Вообще на такой многоярусной крутизне, при скученности людей, неуловимо соединяющихся и расходящихся, зрение настраиваешь, как бинокль с подводящими линзами.
Новые люди возникали в такой приближенности к тем, что уже были, как будто направлялись именно к ним. Всякий раз спохватываешься, что это прохожий, идущий мимо, а не знакомый, которому ты сподобился, и он идет поздороваться и сказать для чего. Никто не представлял собственного роста, а лишь положение места, на котором он стоял или шел.
При переводе линз на удаленность - дома виделись крышами, печными трубами, и лишь постепенно прирастали стенами, окнами и дверьми. Превращения происходили и с людьми: они вырастали, топчась на одном месте, состоя поначалу из голов с шапками и платками. Потом приобретали телогрейки, сапоги, и, не приближаясь, каким-то манером проплывали мимо и исчезали.
Я стал невидимкой, идя среди всех и ко всем прикасаясь, и эта неощутимость собственности в человечьем котле, была не сиюминутной, а такой, с чем следует сжиться, как с особенностью существования.
Попривыкнув, я отважился спуститься на зеленый шпиль единственного кирпичного зданьица. Оно оказалось вокзалом узкоколейки, я надеялся застать и поезд с нестандартными вагонами. Даже вспомнил, как ездил на нем с матерью, устраиваясь на полке с поджатыми коленями. Поезд же или отъехал, или не намечался на сегодня.
Вокзальчик был красиво затемнен, а у разъездного щита с железнодорожным знаком светилась новенькая закусочная. После "сарафана", вмещавшего большую половину пьющих жителей поселка, на нее, видно, не осталось посетителей. При мне туда зашел перекусить только пограничный патруль: старшина и солдат с автоматом.

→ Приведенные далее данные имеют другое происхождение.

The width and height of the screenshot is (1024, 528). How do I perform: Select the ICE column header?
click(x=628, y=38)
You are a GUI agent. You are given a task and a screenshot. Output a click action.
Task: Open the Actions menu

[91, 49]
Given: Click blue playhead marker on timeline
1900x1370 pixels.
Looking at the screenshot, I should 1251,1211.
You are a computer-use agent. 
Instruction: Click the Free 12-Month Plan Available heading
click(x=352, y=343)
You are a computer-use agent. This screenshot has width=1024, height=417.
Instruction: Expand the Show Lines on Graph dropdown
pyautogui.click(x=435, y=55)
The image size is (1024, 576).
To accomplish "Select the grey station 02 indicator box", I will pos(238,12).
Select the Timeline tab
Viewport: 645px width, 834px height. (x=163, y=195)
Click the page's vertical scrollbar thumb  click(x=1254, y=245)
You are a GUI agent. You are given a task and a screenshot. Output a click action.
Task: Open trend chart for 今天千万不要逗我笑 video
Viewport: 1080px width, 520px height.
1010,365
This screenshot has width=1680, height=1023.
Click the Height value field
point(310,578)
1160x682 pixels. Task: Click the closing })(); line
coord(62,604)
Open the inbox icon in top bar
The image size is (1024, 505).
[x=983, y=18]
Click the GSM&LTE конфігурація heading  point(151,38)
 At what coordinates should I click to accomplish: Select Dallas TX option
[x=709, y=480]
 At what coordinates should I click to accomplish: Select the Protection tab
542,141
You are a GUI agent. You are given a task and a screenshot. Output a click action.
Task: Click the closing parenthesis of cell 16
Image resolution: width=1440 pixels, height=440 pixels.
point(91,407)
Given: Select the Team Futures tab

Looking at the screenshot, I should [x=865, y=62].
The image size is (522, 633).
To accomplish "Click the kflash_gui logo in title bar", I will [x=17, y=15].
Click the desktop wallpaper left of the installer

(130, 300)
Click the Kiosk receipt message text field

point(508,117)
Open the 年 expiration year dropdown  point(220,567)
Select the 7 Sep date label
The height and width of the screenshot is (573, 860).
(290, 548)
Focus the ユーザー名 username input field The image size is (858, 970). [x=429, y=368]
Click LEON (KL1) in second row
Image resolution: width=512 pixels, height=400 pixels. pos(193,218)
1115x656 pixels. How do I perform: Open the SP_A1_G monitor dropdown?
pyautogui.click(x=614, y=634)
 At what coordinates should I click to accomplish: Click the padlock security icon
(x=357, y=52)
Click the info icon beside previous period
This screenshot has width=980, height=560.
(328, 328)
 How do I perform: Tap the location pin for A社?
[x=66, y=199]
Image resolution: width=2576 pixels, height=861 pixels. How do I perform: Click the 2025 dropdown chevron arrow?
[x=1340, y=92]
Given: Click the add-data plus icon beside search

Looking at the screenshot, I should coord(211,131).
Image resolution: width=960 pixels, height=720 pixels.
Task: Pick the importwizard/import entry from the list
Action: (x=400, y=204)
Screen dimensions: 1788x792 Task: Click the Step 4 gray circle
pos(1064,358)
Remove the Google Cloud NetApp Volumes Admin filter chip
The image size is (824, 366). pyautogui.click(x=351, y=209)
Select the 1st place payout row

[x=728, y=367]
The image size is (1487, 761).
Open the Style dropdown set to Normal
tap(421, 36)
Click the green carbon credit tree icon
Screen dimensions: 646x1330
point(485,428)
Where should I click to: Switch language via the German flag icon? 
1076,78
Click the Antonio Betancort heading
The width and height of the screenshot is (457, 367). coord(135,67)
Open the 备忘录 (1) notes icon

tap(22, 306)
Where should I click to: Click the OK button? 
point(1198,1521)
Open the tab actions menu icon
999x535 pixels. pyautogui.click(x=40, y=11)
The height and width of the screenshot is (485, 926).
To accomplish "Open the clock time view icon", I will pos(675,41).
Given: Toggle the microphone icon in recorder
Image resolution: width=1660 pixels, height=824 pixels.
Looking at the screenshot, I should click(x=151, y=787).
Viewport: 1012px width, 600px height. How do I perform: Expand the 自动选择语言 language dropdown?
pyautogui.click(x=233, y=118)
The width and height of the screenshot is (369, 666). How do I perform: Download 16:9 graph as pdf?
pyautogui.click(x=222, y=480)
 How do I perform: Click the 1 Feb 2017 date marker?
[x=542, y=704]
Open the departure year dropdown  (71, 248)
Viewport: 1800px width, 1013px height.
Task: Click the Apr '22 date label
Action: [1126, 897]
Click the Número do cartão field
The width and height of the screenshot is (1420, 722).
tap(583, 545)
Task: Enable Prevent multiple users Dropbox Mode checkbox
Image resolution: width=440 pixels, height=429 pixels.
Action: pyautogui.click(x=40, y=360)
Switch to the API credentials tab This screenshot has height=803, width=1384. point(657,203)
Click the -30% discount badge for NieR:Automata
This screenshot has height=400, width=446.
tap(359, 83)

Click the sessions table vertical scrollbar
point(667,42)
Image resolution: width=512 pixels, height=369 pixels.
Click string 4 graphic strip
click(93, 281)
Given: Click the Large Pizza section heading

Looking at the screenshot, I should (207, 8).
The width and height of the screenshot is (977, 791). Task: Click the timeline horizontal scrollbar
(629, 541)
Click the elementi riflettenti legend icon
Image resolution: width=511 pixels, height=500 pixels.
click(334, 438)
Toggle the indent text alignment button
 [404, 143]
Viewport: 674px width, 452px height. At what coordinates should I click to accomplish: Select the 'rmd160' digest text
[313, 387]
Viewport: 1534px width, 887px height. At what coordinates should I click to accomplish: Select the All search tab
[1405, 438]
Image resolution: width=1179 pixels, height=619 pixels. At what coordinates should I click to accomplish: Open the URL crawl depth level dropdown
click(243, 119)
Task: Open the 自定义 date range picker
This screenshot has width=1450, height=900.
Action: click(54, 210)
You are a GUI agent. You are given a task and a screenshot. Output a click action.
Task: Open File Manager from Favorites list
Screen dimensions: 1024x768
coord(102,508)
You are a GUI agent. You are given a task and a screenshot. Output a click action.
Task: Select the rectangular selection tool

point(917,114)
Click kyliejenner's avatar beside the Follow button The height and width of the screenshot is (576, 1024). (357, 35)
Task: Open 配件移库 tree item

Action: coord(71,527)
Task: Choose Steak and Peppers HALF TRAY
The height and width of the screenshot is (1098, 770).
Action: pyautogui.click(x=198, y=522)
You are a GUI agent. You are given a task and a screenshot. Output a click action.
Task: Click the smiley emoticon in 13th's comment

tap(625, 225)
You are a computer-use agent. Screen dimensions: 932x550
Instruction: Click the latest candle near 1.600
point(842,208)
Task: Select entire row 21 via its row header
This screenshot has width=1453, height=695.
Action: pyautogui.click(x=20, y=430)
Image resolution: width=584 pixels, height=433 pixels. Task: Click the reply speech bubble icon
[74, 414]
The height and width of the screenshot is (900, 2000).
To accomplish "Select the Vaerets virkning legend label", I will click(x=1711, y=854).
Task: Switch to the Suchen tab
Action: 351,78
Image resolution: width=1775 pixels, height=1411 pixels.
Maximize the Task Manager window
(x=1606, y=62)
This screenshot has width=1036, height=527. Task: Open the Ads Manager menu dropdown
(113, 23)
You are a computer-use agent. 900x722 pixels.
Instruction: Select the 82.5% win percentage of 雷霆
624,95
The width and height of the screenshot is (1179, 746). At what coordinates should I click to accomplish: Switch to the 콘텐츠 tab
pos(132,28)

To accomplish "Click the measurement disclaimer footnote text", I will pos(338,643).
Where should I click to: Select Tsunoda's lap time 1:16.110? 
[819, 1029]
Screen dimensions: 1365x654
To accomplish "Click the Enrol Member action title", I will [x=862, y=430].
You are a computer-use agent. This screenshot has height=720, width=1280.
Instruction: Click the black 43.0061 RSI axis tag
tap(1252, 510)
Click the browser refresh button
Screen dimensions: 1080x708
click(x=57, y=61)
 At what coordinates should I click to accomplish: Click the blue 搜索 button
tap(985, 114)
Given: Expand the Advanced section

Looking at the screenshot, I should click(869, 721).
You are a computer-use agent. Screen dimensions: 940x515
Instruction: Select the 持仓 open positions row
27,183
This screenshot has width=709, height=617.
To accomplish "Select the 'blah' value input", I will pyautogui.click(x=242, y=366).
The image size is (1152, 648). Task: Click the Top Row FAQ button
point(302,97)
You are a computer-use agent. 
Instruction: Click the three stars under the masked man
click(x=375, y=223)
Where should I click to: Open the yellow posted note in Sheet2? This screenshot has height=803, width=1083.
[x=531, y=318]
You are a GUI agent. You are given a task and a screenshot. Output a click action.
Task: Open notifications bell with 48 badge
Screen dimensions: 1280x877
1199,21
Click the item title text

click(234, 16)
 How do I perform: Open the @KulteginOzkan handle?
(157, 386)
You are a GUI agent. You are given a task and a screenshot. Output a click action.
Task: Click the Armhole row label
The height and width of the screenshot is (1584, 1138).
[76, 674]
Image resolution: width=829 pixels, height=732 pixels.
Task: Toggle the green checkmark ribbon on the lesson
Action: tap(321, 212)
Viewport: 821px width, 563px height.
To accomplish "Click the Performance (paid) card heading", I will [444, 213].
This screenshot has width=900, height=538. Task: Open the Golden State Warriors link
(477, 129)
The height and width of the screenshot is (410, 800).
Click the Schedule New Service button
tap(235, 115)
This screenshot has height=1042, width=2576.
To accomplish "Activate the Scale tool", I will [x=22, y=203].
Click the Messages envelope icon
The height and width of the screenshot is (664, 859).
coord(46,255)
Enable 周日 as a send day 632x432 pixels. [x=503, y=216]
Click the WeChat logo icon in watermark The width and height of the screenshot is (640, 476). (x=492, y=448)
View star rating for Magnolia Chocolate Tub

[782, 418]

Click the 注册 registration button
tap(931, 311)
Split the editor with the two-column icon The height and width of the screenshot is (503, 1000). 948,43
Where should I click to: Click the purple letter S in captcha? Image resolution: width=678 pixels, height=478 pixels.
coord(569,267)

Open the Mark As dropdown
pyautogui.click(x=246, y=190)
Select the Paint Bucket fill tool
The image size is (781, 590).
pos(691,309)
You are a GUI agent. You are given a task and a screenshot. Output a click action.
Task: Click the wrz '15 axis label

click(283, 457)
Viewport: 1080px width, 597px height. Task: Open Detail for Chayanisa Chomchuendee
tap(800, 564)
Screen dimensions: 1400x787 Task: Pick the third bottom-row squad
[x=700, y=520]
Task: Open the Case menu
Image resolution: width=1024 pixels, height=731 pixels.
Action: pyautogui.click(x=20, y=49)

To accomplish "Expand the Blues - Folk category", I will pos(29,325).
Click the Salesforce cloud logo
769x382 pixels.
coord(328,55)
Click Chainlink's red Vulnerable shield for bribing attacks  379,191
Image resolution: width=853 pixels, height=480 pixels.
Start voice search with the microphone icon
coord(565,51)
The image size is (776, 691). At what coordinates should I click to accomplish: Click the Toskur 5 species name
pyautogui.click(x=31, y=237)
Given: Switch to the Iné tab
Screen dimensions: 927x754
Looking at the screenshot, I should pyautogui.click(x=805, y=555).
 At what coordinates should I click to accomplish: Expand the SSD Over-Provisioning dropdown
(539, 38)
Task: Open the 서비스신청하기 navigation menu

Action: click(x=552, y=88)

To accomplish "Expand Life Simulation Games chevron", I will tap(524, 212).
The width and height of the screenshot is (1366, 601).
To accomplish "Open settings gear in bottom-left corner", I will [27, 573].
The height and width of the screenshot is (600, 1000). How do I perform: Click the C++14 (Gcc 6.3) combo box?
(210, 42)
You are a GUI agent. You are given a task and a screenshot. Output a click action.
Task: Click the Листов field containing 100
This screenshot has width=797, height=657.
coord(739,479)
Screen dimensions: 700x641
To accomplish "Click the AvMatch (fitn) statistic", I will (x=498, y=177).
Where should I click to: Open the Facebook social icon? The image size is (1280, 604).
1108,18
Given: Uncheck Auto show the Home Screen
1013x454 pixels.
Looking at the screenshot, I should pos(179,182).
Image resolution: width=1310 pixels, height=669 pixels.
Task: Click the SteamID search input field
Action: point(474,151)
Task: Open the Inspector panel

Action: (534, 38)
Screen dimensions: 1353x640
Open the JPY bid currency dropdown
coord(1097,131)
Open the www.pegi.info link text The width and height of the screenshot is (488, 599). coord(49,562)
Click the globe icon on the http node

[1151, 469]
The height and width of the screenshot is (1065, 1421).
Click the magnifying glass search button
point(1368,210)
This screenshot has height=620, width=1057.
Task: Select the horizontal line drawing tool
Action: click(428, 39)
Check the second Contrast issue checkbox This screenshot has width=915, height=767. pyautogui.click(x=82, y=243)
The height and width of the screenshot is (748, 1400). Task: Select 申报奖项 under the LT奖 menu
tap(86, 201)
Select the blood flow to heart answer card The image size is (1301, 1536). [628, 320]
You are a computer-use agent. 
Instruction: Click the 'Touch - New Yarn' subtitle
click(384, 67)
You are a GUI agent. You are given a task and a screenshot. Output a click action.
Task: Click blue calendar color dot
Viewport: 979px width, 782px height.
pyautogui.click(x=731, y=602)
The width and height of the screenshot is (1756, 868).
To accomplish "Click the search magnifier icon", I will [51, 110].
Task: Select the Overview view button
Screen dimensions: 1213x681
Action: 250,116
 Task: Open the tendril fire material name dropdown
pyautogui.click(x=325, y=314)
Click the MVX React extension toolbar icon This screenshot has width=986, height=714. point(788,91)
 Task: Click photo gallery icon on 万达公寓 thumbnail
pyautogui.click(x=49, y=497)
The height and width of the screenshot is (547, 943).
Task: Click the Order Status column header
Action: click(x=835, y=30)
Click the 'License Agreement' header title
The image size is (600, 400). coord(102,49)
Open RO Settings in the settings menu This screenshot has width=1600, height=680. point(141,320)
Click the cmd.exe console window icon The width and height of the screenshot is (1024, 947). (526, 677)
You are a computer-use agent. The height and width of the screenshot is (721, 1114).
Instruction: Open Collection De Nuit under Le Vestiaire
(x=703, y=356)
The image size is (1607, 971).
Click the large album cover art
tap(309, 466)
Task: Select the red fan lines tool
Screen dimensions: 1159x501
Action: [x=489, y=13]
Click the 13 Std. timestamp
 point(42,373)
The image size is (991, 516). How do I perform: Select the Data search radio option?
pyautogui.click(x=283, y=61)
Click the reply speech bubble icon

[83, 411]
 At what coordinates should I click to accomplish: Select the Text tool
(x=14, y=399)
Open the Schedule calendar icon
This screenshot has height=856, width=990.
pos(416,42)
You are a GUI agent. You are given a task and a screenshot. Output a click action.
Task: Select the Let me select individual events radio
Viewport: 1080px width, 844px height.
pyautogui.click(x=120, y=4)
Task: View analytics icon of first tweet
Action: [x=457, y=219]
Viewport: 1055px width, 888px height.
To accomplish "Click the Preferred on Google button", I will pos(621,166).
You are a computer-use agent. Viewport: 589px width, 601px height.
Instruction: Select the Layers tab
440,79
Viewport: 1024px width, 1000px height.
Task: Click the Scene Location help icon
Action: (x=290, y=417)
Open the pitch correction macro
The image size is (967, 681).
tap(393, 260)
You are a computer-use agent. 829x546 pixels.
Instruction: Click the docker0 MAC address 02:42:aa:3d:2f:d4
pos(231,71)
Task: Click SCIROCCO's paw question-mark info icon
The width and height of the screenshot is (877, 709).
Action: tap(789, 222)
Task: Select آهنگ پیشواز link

Постепенно я забрался в самую гущу периферийного Холмино.
Уйма разных строений, жавшихся одно к другому без промежутка, столпотворение бараков, флигельков всяких и корейских фанз.
Три-четыре хибары освещала одна электрическая лампочка.
Вокруг, где погуще, где пореже, рос серый голый дубняк, скрепляя убогую композицию выстроенных под одну гребенку домишек, кричащих о несродстве с морем, если не с отрицанием его.
Самым красивым деревом, что я запомнил, был вяз у водокачки, напротив почты.
Да него еще оставался верхний створ, вот он появился в свете лампочки, уже обшитый досками.
Возле створа и почты кончались ориентиры.
Я остановился.
Вдруг я услышал, как рядом, в неосвещенном бараке, простонала разрывом сердца открываемая дверь.
В осветившемся длинном коридоре с бачком для воды, запыленным трюмо с отражающейся в нем детской коляской, где лежал надорванный мешок с рассыпавшейся картошкой, стояла женщина в одной рубахе, просвечивая худым телом. Шагнув с крыльца, держась за дверь, ее не отпуская, она отклонилась наполовину, разрезав себя тенью от ствола разросшейся березы, и проговорила, вглядываясь, с мольбой: "Это ты, сынок?"
Вместо того, чтобы ответить, я прыгнул в темноту, сбочь дороги, не зная, куда приземлюсь. Поскользнулся, заскользил и притормозил на четвереньках, едва не упав.
Я был вздернут и завис на нервности, как будто эта женщина посягала на все сокровенное во мне!
Дверь наверху, простонав, затворилась.
Возбужденно дыша, все еще не в состоянии опомниться, я подождал на корточках, прислушиваясь.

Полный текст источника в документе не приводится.